Dans Valeurs actuelles, l’évêque de Fréjus rappelle l’enseignement de l’Eglise sur la franc-maçonnerie, chose devenue rare, puis indique :
Je crois que la franc-maçonnerie interpelle l’Église sur quatre points. D’abord, la nécessité de créer des laboratoires de réflexion, de mettre en place une pastorale de l’intelligence. Deuxième chose, la ritualisation : la désacralisation qu’on a pu constater dans tel ou tel lieu ecclésial, telle ou telle communauté, fait qu’on a cherché des symboliques ailleurs, puisé dans d’autres réserves symboliques. La troisième chose est la fraternité : l’expérience d’une communion entre des personnes, pas simplement dans l’ordre de l’expérience spirituelle, intime, mais d’une réflexion portée et partagée entre tous. J’ajouterai la formation d’une élite : il faut se déprendre de l’élitisme initiatique des loges, qui sont souvent aussi des réseaux d’influence, mais on a besoin de nos jours de former une élite vraiment chrétienne, de personnes qui font une authentique expérience du Christ et qui mettent leur talent, leurs compétences et leurs réseaux au service d’un message qui se veut universel, où le petit et le pauvre ont une place centrale.
La dernière prise de position émanant du Vatican sur cette question date de 1983. N’avait-elle pas été rendue nécessaire par un certain flottement après le Concile, où certains avaient pu avoir le sentiment que l’Église renonçait à l’idée d’une vérité unique, ce qui pouvait entraîner une convergence avec la maçonnerie ?
Oui, il y a eu effectivement une théologie du monde qui est née sous l’inspiration du Concile, une volonté de rencontrer le monde à partir de ses aspirations profondes, dans lesquelles on pouvait discerner l’oeuvre de l’Esprit. Théologie qui est, semble-t-il, juste, dans le sens où le monde garde la trace des « semences du Verbe », pour reprendre l’expression des pères du Concile. Mais il faut être en même temps attentif – et c’est là je pense que certains ont interprété de manière inadéquate le Concile – à ne pas oublier que le monde est traversé aussi par l’esprit du mal. À vouloir rejoindre le monde, on s’est parfois rendu au monde, au sens d’une reddition. Des dialogues se sont donc engagés avec la franc-maçonnerie, et un certain nombre de choses pouvaient être positives dans cette recherche à la fois fraternelle et intellectuelle, mais sans prendre en compte suffisamment l’incompatibilité entre la foi chrétienne et l’essence même de la franc-maçonnerie.

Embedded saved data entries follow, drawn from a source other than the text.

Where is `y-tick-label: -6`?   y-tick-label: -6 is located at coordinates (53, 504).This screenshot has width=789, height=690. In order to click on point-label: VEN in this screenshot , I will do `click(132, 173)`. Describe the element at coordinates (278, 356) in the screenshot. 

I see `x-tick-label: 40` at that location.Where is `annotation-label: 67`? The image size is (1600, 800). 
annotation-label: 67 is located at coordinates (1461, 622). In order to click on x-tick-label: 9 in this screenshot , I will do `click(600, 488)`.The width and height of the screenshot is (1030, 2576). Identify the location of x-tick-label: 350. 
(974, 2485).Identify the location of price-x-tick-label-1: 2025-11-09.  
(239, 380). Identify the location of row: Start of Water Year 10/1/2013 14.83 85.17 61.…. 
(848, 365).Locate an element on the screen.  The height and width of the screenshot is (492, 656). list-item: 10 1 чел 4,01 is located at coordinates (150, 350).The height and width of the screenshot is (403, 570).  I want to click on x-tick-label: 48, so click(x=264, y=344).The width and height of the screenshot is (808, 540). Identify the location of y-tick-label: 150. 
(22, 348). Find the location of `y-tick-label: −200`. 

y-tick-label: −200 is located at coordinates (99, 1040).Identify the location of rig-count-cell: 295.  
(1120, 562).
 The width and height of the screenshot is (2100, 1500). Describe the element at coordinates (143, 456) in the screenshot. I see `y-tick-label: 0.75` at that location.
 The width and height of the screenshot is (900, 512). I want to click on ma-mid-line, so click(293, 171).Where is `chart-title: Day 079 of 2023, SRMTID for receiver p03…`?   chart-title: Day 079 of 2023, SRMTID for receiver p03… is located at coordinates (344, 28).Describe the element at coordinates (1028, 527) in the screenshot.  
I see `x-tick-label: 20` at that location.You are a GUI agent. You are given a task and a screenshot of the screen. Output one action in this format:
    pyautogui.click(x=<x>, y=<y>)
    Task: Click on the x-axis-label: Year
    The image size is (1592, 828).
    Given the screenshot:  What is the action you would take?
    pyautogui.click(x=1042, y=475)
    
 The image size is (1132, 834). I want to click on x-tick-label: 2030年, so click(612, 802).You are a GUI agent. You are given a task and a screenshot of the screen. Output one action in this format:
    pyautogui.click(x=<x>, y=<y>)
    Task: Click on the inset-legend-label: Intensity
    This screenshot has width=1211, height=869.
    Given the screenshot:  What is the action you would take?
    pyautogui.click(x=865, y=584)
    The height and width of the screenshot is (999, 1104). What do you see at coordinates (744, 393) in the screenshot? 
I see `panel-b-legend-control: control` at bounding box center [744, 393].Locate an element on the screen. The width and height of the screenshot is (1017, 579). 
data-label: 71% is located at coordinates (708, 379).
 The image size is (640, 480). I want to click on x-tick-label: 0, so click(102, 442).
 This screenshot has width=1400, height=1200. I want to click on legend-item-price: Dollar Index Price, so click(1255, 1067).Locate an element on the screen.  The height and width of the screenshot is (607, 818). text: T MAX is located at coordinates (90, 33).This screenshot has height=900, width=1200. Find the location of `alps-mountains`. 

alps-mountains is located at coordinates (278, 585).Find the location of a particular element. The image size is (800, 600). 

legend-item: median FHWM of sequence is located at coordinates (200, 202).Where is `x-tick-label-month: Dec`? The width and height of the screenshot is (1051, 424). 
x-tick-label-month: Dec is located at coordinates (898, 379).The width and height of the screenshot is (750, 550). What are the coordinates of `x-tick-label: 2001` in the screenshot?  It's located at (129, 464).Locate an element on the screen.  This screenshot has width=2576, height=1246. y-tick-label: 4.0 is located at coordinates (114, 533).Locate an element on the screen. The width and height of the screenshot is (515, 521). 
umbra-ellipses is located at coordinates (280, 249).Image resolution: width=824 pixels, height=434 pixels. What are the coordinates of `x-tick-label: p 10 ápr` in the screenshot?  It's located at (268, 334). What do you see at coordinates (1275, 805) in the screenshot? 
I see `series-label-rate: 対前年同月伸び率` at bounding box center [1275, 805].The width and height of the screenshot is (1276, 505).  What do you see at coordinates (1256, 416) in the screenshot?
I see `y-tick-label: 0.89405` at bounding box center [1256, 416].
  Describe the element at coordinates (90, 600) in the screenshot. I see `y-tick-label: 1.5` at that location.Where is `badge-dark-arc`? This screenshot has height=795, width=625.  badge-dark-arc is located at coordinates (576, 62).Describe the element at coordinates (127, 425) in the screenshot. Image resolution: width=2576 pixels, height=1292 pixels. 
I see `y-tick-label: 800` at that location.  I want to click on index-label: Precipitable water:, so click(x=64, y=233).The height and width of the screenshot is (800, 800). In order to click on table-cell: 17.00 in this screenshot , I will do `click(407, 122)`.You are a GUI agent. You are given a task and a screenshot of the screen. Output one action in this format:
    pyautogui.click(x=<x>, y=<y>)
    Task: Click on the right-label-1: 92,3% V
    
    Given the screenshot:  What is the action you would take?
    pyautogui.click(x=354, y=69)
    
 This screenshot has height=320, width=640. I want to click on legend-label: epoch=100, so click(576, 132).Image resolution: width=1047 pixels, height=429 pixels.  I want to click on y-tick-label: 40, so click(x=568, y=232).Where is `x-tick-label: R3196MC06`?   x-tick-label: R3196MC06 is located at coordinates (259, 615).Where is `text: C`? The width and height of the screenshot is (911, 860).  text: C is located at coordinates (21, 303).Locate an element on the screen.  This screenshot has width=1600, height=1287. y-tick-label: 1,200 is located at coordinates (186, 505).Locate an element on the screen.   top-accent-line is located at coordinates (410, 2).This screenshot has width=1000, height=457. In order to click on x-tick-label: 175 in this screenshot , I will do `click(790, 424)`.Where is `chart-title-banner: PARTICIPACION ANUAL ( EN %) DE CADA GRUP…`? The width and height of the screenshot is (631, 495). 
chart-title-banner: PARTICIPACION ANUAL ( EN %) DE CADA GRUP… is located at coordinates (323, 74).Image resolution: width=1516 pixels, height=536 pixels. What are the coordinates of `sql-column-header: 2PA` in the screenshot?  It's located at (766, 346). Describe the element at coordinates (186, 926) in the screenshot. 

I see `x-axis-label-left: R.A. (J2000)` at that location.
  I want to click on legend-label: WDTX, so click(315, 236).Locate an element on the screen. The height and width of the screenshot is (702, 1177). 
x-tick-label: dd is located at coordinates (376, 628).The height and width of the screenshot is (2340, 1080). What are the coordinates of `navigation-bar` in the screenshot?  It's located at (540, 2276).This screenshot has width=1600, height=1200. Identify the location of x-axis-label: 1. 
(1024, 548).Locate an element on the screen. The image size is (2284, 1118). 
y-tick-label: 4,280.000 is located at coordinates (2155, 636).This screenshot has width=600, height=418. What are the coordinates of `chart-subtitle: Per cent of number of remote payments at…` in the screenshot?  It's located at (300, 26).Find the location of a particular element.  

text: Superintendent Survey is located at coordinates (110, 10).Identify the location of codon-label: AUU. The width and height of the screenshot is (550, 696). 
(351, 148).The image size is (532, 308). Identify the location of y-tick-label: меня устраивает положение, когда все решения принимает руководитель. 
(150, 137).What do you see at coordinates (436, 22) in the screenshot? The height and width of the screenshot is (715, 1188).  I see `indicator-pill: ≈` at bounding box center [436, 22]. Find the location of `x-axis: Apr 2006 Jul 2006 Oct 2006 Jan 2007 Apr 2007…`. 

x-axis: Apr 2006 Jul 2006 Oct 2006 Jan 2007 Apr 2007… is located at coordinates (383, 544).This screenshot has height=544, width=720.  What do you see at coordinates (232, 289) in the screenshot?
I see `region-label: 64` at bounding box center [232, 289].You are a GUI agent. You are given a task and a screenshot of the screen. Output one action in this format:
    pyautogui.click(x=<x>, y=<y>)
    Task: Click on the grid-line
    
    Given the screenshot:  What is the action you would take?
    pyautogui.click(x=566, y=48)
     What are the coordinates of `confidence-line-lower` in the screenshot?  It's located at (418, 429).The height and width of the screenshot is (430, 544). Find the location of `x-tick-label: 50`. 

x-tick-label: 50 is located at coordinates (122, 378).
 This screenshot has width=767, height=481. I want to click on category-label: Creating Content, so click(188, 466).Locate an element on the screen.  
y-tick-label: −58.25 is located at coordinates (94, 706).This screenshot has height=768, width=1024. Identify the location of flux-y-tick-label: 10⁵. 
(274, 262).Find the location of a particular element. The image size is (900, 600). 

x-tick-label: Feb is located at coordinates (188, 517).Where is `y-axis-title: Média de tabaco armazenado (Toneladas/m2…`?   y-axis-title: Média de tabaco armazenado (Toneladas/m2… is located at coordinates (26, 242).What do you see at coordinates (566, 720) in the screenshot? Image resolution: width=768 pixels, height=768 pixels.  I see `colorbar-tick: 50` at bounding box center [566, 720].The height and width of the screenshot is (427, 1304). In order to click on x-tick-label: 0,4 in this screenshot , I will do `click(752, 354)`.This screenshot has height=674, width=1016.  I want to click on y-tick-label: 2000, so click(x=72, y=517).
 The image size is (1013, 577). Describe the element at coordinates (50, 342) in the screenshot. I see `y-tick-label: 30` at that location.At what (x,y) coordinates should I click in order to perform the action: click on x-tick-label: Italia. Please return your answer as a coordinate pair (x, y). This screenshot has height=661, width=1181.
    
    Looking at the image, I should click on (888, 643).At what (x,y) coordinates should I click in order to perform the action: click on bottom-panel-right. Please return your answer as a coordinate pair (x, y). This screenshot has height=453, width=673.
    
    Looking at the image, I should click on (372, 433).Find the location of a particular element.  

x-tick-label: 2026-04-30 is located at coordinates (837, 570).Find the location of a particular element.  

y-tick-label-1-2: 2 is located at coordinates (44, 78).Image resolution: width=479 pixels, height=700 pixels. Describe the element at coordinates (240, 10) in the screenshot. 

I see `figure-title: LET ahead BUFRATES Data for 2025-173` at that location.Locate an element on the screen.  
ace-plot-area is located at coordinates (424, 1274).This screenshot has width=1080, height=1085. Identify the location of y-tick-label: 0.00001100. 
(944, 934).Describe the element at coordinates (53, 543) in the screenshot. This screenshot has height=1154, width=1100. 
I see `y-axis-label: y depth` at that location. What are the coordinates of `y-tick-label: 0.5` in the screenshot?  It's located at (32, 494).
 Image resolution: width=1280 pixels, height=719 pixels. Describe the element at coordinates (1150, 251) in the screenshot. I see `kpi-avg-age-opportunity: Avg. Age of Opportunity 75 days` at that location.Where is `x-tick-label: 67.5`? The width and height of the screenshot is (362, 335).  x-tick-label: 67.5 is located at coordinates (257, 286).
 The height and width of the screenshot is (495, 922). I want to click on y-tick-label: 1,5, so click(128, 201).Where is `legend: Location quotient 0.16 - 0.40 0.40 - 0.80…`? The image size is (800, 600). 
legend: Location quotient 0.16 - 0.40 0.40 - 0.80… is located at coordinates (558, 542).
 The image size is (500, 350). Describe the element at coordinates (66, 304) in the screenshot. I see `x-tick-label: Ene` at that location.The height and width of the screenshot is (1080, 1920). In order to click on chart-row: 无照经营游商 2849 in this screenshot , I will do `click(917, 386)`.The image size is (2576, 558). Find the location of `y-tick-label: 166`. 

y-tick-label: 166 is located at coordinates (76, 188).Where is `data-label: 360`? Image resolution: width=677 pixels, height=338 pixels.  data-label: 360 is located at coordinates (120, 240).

Le rapprochement des années 1970, au moment même où certaines loges travaillaient à faire adopter la législation sur l’IVG, ne traduisait-il pas une forme de naïveté de certains catholiques ?
Oui, c’est sûr. Il y a eu en France, sur les questions qui touchent à l’éthique de la vie, une insuffisante réflexion et prise de position de l’Église, qui s’est beaucoup engagée sur la dimension sociale. Aux États-Unis et ailleurs, il y a eu sur ces questions-là une plus grande pertinence et aussi un courage de se distancier d’un certain nombre de législations qui commençaient à être mises en oeuvre, en soulignant les transgressions anthropologiques qu’elles entraînaient. On l’a beaucoup moins fait en France. Mais c’est vrai que, sur les lois de bioéthique et sur un certain nombre de lois qui touchent au sens de la sexualité, un certain nombre de loges ont fait un travail de sape consciencieux et déterminé.